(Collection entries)

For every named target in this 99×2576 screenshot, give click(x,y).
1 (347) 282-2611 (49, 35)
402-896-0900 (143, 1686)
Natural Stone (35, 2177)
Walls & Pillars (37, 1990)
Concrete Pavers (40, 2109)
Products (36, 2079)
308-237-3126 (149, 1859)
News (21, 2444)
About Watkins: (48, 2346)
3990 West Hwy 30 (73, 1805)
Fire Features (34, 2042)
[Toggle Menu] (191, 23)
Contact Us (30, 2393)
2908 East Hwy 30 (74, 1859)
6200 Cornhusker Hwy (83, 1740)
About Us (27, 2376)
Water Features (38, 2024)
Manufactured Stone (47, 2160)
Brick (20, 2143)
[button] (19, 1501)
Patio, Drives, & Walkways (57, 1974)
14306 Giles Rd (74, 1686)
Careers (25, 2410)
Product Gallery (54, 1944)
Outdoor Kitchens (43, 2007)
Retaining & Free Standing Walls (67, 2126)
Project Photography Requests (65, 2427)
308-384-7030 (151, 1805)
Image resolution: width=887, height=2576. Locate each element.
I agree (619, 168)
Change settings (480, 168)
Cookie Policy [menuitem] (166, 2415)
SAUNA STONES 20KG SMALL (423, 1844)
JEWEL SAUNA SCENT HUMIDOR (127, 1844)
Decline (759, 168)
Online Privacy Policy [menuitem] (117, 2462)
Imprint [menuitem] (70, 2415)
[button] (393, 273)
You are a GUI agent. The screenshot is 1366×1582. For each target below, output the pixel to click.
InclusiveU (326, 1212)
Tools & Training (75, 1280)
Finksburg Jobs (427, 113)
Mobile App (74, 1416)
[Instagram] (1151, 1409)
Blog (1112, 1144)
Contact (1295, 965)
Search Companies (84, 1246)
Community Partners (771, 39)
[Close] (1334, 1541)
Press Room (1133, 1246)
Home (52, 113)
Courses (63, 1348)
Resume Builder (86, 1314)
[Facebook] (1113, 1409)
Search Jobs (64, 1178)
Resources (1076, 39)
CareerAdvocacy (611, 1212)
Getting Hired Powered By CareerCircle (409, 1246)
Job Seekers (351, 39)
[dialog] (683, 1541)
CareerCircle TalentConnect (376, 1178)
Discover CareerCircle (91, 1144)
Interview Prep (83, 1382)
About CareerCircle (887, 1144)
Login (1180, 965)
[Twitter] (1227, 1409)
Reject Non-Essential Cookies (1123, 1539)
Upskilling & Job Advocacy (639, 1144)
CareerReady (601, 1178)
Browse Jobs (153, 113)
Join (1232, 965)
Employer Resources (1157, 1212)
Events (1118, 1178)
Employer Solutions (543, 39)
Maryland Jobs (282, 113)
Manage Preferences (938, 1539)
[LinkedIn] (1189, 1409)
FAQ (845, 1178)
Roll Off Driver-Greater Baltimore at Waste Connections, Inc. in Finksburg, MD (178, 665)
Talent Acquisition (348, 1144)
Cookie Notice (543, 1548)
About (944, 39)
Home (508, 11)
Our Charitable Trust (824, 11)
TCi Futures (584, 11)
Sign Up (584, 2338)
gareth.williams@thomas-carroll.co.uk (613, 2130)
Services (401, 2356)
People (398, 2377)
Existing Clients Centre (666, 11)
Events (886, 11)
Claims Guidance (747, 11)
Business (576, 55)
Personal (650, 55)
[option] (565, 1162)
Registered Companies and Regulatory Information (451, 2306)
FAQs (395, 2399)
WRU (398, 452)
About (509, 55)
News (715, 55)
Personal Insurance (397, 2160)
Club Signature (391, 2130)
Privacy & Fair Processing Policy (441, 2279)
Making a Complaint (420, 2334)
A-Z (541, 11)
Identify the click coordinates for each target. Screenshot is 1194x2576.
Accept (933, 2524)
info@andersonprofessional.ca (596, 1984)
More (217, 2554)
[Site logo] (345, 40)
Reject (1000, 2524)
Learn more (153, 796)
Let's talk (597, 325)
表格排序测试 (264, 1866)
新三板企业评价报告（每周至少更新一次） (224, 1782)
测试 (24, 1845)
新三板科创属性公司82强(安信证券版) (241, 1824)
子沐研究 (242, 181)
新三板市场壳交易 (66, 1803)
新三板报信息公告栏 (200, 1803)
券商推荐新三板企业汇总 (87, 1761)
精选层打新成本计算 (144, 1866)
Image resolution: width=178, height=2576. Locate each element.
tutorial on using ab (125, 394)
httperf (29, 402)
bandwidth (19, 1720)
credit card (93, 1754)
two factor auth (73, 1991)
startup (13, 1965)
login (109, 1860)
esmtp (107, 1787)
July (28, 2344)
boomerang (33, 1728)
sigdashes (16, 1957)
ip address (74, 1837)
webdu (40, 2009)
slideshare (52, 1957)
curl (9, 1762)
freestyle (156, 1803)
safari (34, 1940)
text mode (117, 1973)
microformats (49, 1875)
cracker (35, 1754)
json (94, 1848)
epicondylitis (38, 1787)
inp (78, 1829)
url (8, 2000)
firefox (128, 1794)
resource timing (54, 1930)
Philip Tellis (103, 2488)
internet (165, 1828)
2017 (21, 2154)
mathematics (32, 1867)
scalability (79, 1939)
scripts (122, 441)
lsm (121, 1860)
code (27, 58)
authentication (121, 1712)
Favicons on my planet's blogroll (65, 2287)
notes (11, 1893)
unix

DIRECTIONS
Reply with nothing but the number of lines in the entries above that hold the string "About".

EXERCISE RESPONSE
5